“… my bed is in a small town
Oh, and that’s good enough for me.”
John Mellencamp, “Small Town”
And it’s good enough for me, but maybe not for some passersby. On Aug. 25, I was approached by a group of ladies who regularly have coffee at our local coffee shop — the Stomping Grounds in Staples, Minn. (Not a Starbucks or a Caribou.)
They were disturbed by an Aug. 22 article in the Star Tribune (“Streetscapes: Towns along the way”). It was written by James Lileks about his journey along Hwy. 10 through small-town Americana. I read the article closely, even though I usually read this section for the crossword puzzles.
The women were offended, as were others in our community of Staples, by Lileks’ seemingly ridiculing visual aspects of various small towns as he drove along Hwy. 10 — maybe praising some small towns over others.
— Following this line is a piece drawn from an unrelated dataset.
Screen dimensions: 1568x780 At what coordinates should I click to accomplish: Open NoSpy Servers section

I took the article to be more of a nostalgic journey away from the freeway and into smaller communities along less-traveled routes.
I would like to believe that Lileks was only looking at the evidence of the grand past of communities when the freeways did not exist and railroads were major stops in many towns such as Staples. In our town, the Batcher Opera House still exists. At one time many professional acting, dancing and musical troupes stopped at these railroad sites to perform. This was Americana.
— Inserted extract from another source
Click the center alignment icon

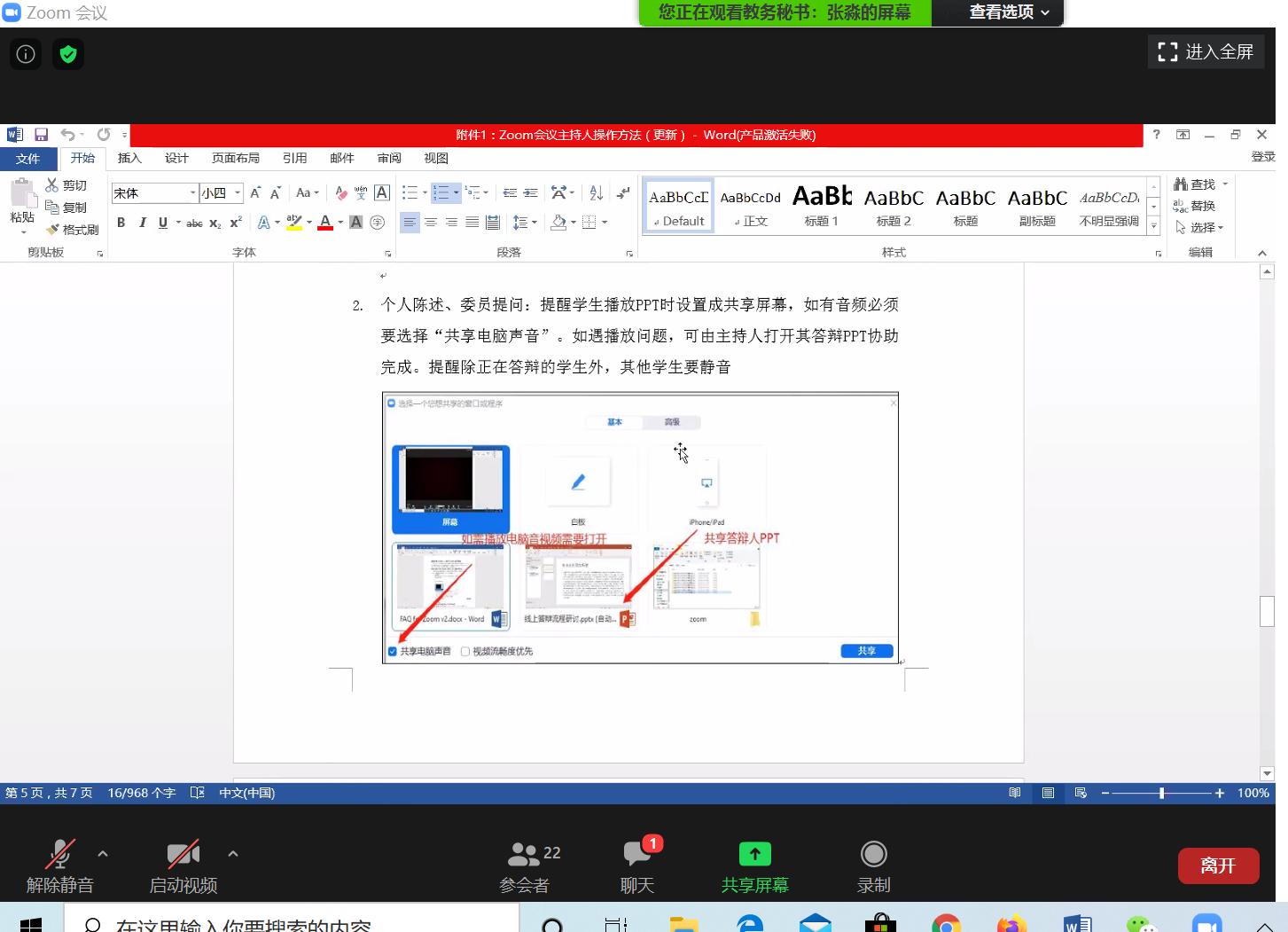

Yes, that era is gone because of freeways and railroad oil service and the “need for speed” to wherever we think we are going.
The point being, I think the writer was looking only on the nostalgic surface and the facades and signs of buildings along what he could see by driving through the various small towns along Hwy. 10. If not, he would have certainly mentioned the beautiful structure with the name Lakewood Health System boldly printed on the building. (That health system provides health care to several rural communities, offering specialists in virtually any health care need.) He certainly would have noted the new high school and wellness center in Wadena.
It’s true that big-box stores have sucked the life out of many small towns, but these communities have found other ways to thrive. A traveler, however, would need to get off the highway and step into the heart of the community to see how it continues to live and grow and offer the kind of life that not only has its struggles, but also the ease and peaceful life that many of us seek.
Staples, for one, has a history of outstanding “Academics, Athletics, and Arts.” Look it up!
Our community works hard to sustain, and we are thriving. So are our neighboring communities. I am not sure what Lileks intended to say in his article. Personally, I was not offended, but many others were. Maybe he was too ambiguous in the message he was trying to convey. I would like to believe he was suggesting we get off the “interstates of life” and take the roads less traveled. Americana remains in the small towns. And if I were a Perham or a Frazee resident, I would question that Lileks failed to mention those towns, instead jumping right over them to Detroit Lakes. Heaven forbid!
Becky Hasselberg lives in the Staples-Motley area.